**KUTIPAN DOKUMEN:**
▬▬▬

Kamis, 09 Februari 2017

ASPEK HUKUM PERLINDUNGAN LINGKUNGAN HIDUP...???



(Red.E).Industriawan dan pemerintah daerah dinilai masih mengabaikan masalah lingkungan. Hal ini Patut di DUGA masih adanya kawasan industri di Kota Dumai yang beroperasi tanpa terlebih dahulu memenuhi kewajiban di Analisis Mengenai Dampak Lingkungan (Amdal). Selain itu, sejumlah industri di Dumai juga masih banyak yang belum secara rutin, yaitu enam bulan sekali, menyampaikan laporan kepada Badan Pengendalian Dampak Lingkungan Daerah (Bapeko) Dumai. “Kalau sebuah kawasan industri sudah beroperasi sebelum melakukan studi Amdal, Bapeko dianggap tidak bisa berbuat apa-apa.

Analisa Kasus
Aspek Hukum Perlindungan kawasan industri di Dumai dari Pengrusakan daya dukung lingkungan adalah upaya terpadu untuk melestarikan fungsi lingkungan hidup yang meliputi kebijaksanaan penataan, pemanfaatan, pengembangan, pemeliharaan, pemulihan, pengawasan, dan pengendalian lingkungan hidup (pasal 1 angka 2 UUPLH). Secara umum Pengelolaan secara terpadu menghendaki adanya keberlanjutan (sustainability) dalam pemanfaatan. Sebagai kawasan yang dimanfaatkan untuk berbagai sektor pembangunan, wilayah ini memiliki kompleksitas isu, permasalahan, peluang dan tantangan.

▬▬▬

**CATATAN TERSIMPAN:**
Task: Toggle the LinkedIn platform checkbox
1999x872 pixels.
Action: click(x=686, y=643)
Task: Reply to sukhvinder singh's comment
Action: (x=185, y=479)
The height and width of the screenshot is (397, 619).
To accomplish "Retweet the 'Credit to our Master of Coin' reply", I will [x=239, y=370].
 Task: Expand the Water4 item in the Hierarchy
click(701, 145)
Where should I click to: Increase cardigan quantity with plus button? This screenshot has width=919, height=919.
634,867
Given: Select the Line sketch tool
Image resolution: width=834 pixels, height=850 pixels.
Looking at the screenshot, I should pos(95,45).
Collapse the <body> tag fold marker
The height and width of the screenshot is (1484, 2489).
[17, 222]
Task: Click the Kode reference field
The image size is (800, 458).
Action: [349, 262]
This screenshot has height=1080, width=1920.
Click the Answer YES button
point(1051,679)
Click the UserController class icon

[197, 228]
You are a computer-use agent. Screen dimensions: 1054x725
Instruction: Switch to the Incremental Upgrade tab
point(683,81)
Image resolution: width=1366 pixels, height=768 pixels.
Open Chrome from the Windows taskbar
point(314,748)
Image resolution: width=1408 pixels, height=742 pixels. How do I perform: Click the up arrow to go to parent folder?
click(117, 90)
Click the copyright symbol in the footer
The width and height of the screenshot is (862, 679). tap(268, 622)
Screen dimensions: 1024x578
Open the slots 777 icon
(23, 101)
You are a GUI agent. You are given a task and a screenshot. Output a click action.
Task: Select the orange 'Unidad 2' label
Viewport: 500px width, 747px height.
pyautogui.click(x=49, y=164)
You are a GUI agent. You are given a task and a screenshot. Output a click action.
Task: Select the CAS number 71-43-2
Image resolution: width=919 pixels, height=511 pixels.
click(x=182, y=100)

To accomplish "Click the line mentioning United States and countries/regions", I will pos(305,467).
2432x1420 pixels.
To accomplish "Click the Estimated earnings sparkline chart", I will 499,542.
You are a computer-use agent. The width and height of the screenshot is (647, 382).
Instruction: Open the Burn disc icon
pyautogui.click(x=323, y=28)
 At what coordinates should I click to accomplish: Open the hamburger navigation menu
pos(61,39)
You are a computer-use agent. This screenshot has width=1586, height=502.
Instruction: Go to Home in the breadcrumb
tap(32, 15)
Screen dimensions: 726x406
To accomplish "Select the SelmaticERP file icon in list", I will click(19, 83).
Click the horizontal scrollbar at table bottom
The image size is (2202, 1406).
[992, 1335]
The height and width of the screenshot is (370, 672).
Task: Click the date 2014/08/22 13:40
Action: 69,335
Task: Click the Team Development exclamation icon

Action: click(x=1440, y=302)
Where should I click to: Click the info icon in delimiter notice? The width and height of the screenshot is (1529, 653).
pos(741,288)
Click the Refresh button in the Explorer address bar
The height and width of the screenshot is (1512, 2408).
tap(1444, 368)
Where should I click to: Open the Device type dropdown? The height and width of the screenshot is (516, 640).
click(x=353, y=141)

▬▬▬

**LANGKAH YANG DILAKUKAN:**
1. Terjemahkan ke dalam bahasa Inggris kalimat berikut dari teks tentang perlindungan lingkungan hidup di Dumai: "Secara umum Pengelolaan secara terpadu menghendaki adanya keberlanjutan (sustainability) dalam pemanfaatan."
2. Tuliskan kembali tanpa perubahan bagian catatan mulai dari awal catatan sampai dengan baris yang memuat "will [x=239, y=370].", termasuk baris tersebut.

**PENYELESAIAN MASALAH:**
1. In general, integrated management calls for sustainability in utilization.

2.
Task: Toggle the LinkedIn platform checkbox
1999x872 pixels.
Action: click(x=686, y=643)
Task: Reply to sukhvinder singh's comment
Action: (x=185, y=479)
The height and width of the screenshot is (397, 619).
To accomplish "Retweet the 'Credit to our Master of Coin' reply", I will [x=239, y=370].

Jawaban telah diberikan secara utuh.